Page extract »
One reader took me to task for naming this function compare, and another commented more generally about how to teach sorting, merging, and recursion. What surprised me is that no one asked what was wrong with this function. I can think of two possible reasons for this phenomenon:

1. What's wrong with this function is so obvious that no one thought it worth mentioning.
2. I didn't make it clear enough that this code was broken.

To help me decide which of these cases applies (or, for that matter, whether there's a third possibility that I've missed), I want to talk about what you have to do if you want to write a comparison function to pass to sort.

Obviously, such a function should make it possible for sort to sort its input. It doesn't actually have to be a less-than comparison; in fact, one common way to use sort is to pass it a greater-than comparison, which causes sort to sort its input into decreasing order. However, the function does have to be able to "compare" elements in a way that lets sort put them in order.

The most fundamental requirement of such a function is consistency. In particular, sort should never be able to determine that a must come before b in the output or that a must come after b. We can express this requirement by saying that the comparison function must be:

• Antisymmetric: If compare(a, b) is true, compare(b, a) must be false. By implication, compare(a, a) must always be false for any value of a.
• Transitive: If compare(a, b) and compare(b, c) are both true, compare(a, c) must also be true.

These two requirements are enough to ensure that comparison is internally consistent. However, by themselves, they are not enough.

Entries shown »
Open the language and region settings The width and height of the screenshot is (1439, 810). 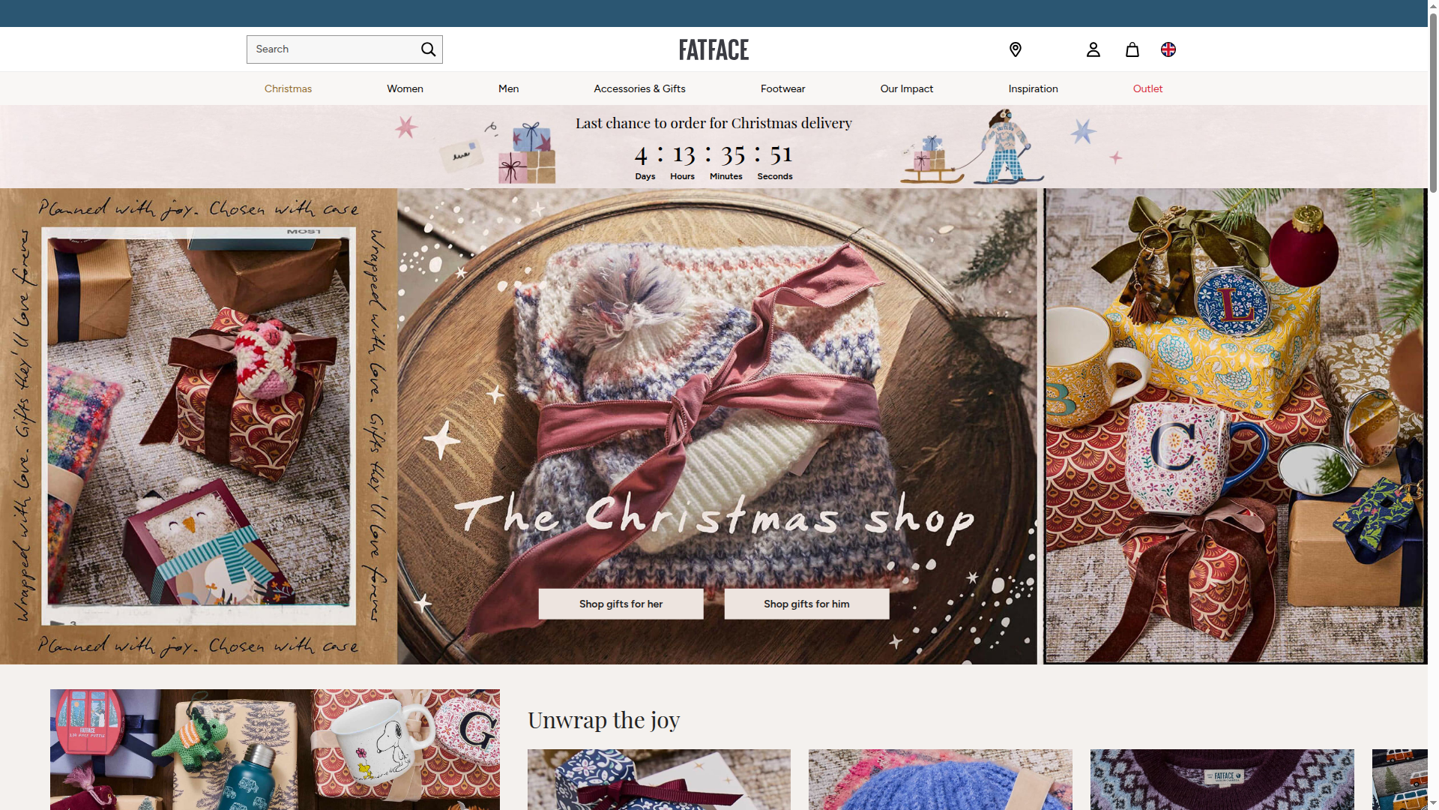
...
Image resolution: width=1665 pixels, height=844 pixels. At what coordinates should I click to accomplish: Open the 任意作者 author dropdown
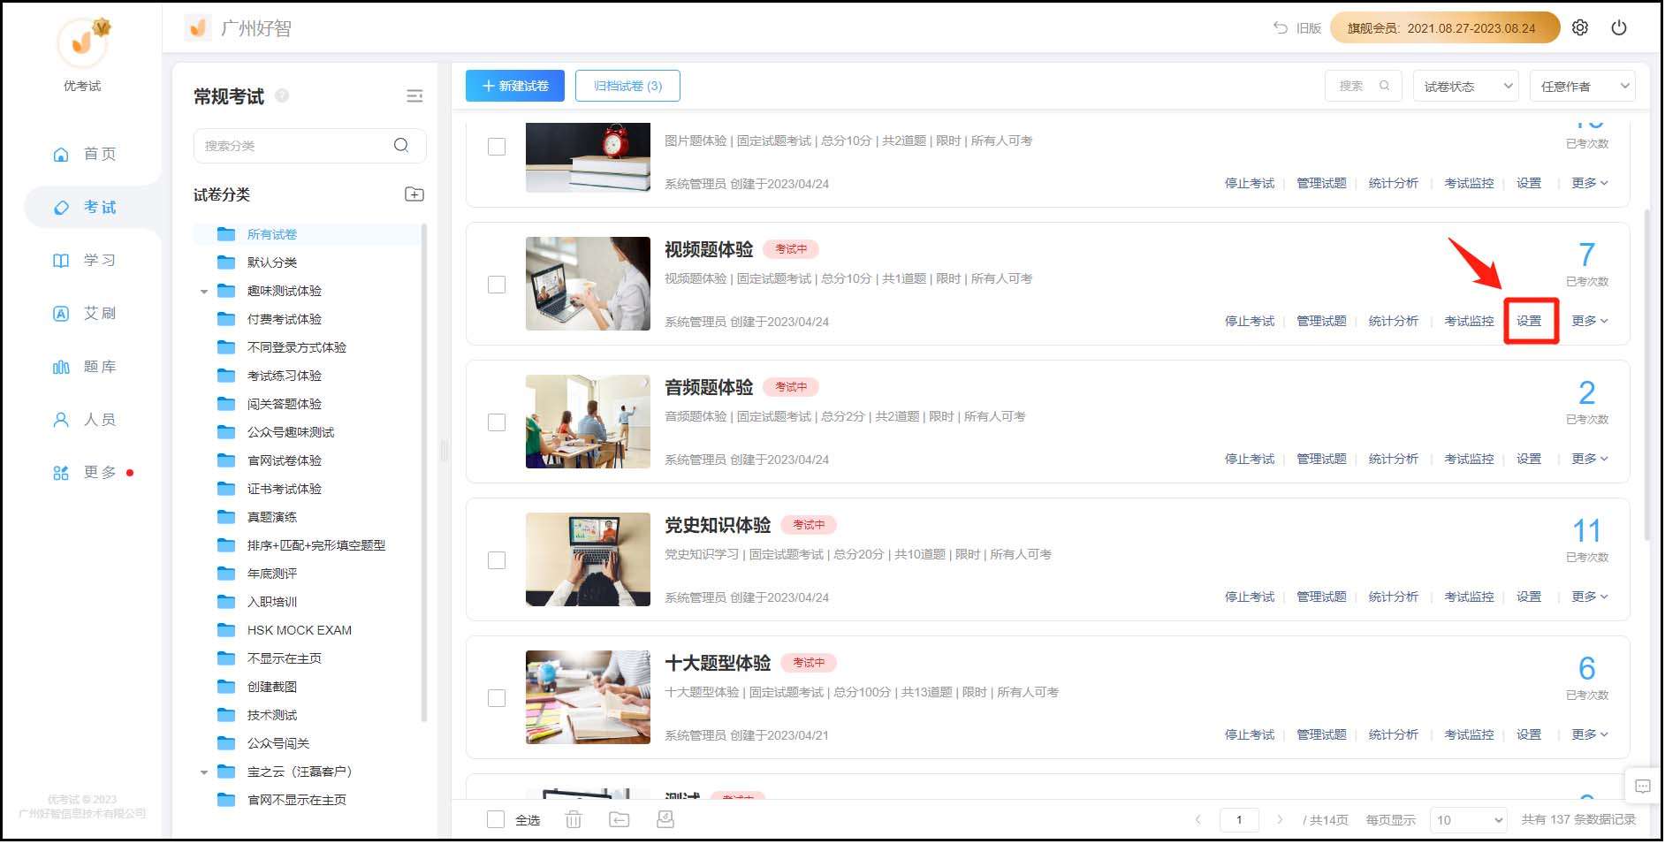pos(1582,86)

Exercise » Quote the passage on comparison functions for sort word for word, starting at "The most fundamental" and ending at "are not enough.". None of the records is needed for this work.

Solution to the exercise »
The most fundamental requirement of such a function is consistency. In particular, sort should never be able to determine that a must come before b in the output or that a must come after b. We can express this requirement by saying that the comparison function must be:

• Antisymmetric: If compare(a, b) is true, compare(b, a) must be false. By implication, compare(a, a) must always be false for any value of a.
• Transitive: If compare(a, b) and compare(b, c) are both true, compare(a, c) must also be true.

These two requirements are enough to ensure that comparison is internally consistent. However, by themselves, they are not enough.